| Исходный отрывок |
-=-=-

Читаем "Врата сокровищницы своей отворяю..." полностью

Но глобальные процессы, даже самые желанные и необходимые, иногда мало считаются с личностью, с человеческой судьбой и жизнью. Для отдельного чело­века движение даже в том потоке, который можно назвать «восходящим», даже такое движение — это одновременно путь утрат и спуска. К небытию движе­ние. Потому что то самое время, которое работает на общий прогресс, забирает (как бы даже между прочим) у человека год за годом, и наконец — саму жизнь отби­рает. Чувство такого «двойного» движения жизни в произведениях А. П. Чехова, например, создает очень сложное щемящее настроение. Пронизывает оно, подоб­ное настроение, и «Комаровскую хронику». Движение жизни вперед, но на том пути столько всего остается и такое все дорогое сердцу рассказчика: стареет и умира­ет вечная работница, когда-то такая молодая и такая голосистая, мать Кузьмы, Лаврика, умирает от голода чудесная Устинька, сам Кузьма после белопольской тюрьмы снова оказывается в далеких от Комаровки местах, а Лаврика, несправедливо обвинив, собираются выслать за границу... И вроде бы случайность, но внут­ренне связанная со всеми теми утратами — дикая, бессмысленная гибель двадцатилетней, такой энергичной, такой богатой молодой совестливостью и надеждами Маринки. Много в «Комаровской хронике» смертей — как и рождений, свадеб, перемен в самой природе. Мы уже об этом говорили.

Но смерть Маринки — это уже катастрофа, а не привычное: «бог дал — бог взял». Потому что с ней погибает больше, чем жизнь одного из комаровцев. Погибает целый мир высоких стремлений, надежд на новую, разумную и богатую смыслом и делами жизнь. Ценность жизни выросла, растет, а потому и смерть уже воспринимается, переживается иначе. И подается «крупным планом»: со всеми подробностями пережи­ваний многих людей.

«Целое лето не получал Кузьма писем от родных. Тревожился, думал: видимо, что-то у них там случилось недоброе... Около 20 октября пришел Кузьма с занятий усталый, невеселый. Сел в старое мягкое кресло, которое осталось в квартире от каких-то давних хозяев, в углу возле печки и двери, где никогда не сидел, и задумался покорно и мучительно, как никогда: тяжело жить... Поч­тальон. Какой-то большой пакет. Из Москвы, рука Лаврика на конверте. В пакете письма нет, а только фотографии с кем-то в гробу... И Лаврик стоит с накло­ненной головой над гробом... Группка молодежи... «Кто же это в гробу?» — подумал Кузьма. Не мог узнать, но испугался... Стал ходить по комнате. Заговорил с Милой. Подошел к окну, присмотрелся, заметил на лице у покойницы следы смерти от мук и горя, и еще что-то родное, и вдруг высказал ужасную мысль: «Уж не Маринка ли это?» — и не хотелось ему верить: как же это возможно?., поехали в Москву... все было хорошо... Мила успокаивала. А он уже узнавал и узна­вал, не хотел признаваться: «Это она, она, дорогая сестричка...» И огромным горем для него было узнать об этом всем 24 октября».

-=-=-

| Раздел данных |
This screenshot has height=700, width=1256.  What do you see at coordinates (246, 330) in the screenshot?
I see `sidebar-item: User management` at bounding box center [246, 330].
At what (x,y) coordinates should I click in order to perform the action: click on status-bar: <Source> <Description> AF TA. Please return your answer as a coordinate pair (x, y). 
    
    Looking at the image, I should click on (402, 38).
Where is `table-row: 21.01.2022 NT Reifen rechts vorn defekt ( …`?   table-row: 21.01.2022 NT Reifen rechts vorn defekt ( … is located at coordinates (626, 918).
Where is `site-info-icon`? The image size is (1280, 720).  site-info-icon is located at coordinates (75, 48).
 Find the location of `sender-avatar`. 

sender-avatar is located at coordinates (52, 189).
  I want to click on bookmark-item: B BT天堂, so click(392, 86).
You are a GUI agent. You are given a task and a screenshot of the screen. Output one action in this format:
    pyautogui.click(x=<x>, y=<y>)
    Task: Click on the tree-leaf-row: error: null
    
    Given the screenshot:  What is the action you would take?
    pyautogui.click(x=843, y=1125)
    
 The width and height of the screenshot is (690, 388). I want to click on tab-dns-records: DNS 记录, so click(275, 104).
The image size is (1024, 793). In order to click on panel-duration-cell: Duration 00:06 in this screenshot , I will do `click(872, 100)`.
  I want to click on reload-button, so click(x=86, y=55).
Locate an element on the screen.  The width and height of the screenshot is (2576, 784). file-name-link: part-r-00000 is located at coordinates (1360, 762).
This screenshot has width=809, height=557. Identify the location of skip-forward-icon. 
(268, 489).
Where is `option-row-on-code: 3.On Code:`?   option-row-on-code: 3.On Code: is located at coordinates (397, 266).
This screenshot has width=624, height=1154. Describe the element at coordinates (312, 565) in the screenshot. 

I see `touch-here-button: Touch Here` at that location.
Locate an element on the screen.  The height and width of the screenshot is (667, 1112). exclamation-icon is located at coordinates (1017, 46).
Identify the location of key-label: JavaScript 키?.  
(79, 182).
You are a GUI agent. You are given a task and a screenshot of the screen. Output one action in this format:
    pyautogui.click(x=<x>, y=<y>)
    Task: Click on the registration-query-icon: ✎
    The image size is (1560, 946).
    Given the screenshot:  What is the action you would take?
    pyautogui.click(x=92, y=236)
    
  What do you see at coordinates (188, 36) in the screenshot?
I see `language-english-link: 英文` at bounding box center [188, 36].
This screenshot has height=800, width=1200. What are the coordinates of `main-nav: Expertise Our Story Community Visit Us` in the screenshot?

-=-=-

| Вопросы к материалу |
**1.** Перепишите слово в слово фрагмент отрывка о «Комаровской хронике» от слов «Но смерть Маринки» до слов «пережи­ваний многих людей.» включительно.
**2.** Приведите из записей строки от строки с «I want to click on reload-button, so» до строки с «(268, 489).» включительно, заменив в них «skip-forward-icon» на «skip-back-icon» и оставив все остальное без изменений.
Отрывок и записи между собой никак не связаны.

| Ответы по заданиям |
**1.**
Но смерть Маринки — это уже катастрофа, а не привычное: «бог дал — бог взял». Потому что с ней погибает больше, чем жизнь одного из комаровцев. Погибает целый мир высоких стремлений, надежд на новую, разумную и богатую смыслом и делами жизнь. Ценность жизни выросла, растет, а потому и смерть уже воспринимается, переживается иначе. И подается «крупным планом»: со всеми подробностями пережи­ваний многих людей.

**2.**
  I want to click on reload-button, so click(x=86, y=55).
Locate an element on the screen.  The width and height of the screenshot is (2576, 784). file-name-link: part-r-00000 is located at coordinates (1360, 762).
This screenshot has width=809, height=557. Identify the location of skip-back-icon. 
(268, 489).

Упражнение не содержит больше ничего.